READING TEXT -
>>>>>
This looks interesting. Personally I prefer the GBA/DS style sprites to the super old ones but I love how it's modern yet still old-school. Nostalgia!

Hopefully it can survive until official release.


----------



## Tom Bombadildo (Oct 12, 2016)

Since a lot of people are confused about whether this is a game or a ROMhack, I've changed the title to reflect it is indeed a romhack. 

Anyways, looks neat, I also remember when this was being worked on way back when. I might grab it when it releases, assuming Nintendo doesn't take it down.


----------



## Dr.Hacknik (Oct 12, 2016)

Rom hacks are technically mods, and Nintendo doesn't give a shit. Trust me.


----------



## VinsCool (Oct 12, 2016)

Sonic Angel Knight said:


> I remember a rom hack getting a cease and desist order from square enix before. Chrono trigger crimson echos. I was excited about the game, cause i have no idea why a game in such popular demand gets disbanded for poor reasons like. "Well you have no right to do this" I mean is just how things are, now no chrono trigger resurection, no chrono trigger crimson echos which was supposed to be a sequal in spirit successor, and no STREETS OF RAGE REMAKE.
> 
> Well if they want money for these things why not just make a game people will buy? If they just do these things then maybe there will be less reason to have people make a fan game or rom hack. But people do it for fun and hobbies. Test the skill of their programming, create a new vision of the game they wanted to play, i mean sure it maybe based on another person's idea but is still open to something nice, maybe hire them as a full time partner, Sega seem to have a nice thing going with the steam sega community where rom hacks are not legit thing, and look at the christan whitehead, rom hacker made a game engine that makes sega money, seem like some developers have problems embrassing their community fan work than trying to destory it like konami had.
> 
> ...


Oh god I remember this. That was frustrating. Thankfully a leaked beta popped and someone else continued the project as Flame of Eternity.


----------



## RemixDeluxe (Oct 12, 2016)

Never heard about that Streets of Rage remake which is surprising since it's my most favorite beat em up ever. That's the first time I've heard of Sega's being against any fan thing ever.


----------



## Kioku_Dreams (Oct 12, 2016)

Romhacks don't normally see DMCA notices, folks. Tired of seeing the same shit on every new post.


----------



## FireEmblemGuy (Oct 13, 2016)

VinsCool said:


> Oh god I remember this. That was frustrating. Thankfully a leaked beta popped and someone else continued the project as Flame of Eternity.
<<<<<
Saved entries:
>>>>>
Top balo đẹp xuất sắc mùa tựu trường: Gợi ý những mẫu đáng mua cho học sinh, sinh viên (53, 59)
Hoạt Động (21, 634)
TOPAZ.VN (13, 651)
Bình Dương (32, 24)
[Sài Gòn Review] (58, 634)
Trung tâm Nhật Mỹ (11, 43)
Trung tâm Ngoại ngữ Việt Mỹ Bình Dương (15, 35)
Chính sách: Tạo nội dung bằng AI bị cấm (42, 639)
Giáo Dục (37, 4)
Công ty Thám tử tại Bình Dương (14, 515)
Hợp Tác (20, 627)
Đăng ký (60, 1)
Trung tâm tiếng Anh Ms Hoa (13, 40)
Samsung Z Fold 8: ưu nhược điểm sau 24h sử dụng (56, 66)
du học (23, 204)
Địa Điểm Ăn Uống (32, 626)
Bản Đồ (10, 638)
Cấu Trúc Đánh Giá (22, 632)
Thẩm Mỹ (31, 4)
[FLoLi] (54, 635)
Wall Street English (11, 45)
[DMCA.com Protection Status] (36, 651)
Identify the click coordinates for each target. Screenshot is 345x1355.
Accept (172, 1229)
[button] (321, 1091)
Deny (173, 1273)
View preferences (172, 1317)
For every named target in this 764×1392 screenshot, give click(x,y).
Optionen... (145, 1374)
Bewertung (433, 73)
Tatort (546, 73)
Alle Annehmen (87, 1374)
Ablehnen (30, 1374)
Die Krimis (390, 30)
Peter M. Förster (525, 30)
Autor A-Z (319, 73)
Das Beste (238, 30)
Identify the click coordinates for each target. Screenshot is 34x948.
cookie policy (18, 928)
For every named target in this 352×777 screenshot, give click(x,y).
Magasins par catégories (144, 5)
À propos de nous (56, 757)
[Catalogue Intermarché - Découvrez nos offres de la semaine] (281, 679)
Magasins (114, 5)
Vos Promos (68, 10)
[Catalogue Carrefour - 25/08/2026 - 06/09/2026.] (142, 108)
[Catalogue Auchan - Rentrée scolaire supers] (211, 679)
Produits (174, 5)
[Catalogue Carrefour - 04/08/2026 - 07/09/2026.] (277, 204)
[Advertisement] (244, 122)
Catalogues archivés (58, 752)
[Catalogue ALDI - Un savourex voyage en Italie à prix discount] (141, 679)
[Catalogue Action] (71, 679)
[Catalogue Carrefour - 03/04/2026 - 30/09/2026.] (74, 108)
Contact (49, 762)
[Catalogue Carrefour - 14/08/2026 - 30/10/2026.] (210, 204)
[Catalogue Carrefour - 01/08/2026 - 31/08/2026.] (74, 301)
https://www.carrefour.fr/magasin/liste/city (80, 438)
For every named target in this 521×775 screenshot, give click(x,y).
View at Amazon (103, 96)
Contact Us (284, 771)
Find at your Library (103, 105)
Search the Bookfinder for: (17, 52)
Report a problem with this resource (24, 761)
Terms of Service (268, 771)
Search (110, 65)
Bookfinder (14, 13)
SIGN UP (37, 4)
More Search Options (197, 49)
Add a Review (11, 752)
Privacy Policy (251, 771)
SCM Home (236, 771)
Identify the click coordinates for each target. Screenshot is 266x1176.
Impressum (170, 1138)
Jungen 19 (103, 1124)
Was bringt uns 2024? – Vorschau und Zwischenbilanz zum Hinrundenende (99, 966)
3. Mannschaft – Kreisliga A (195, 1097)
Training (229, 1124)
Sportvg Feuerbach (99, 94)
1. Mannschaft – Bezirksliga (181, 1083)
<<<<<
WHAT YOU ARE ASKED TO DO - Reproduce the part of the romhack thread starting with "This looks interesting." and going on through "Bombadildo (Oct 12, 2016)". The listing has no connection to the romhack thread.

WRITTEN REPLY -
This looks interesting. Personally I prefer the GBA/DS style sprites to the super old ones but I love how it's modern yet still old-school. Nostalgia!

Hopefully it can survive until official release.


----------



## Tom Bombadildo (Oct 12, 2016)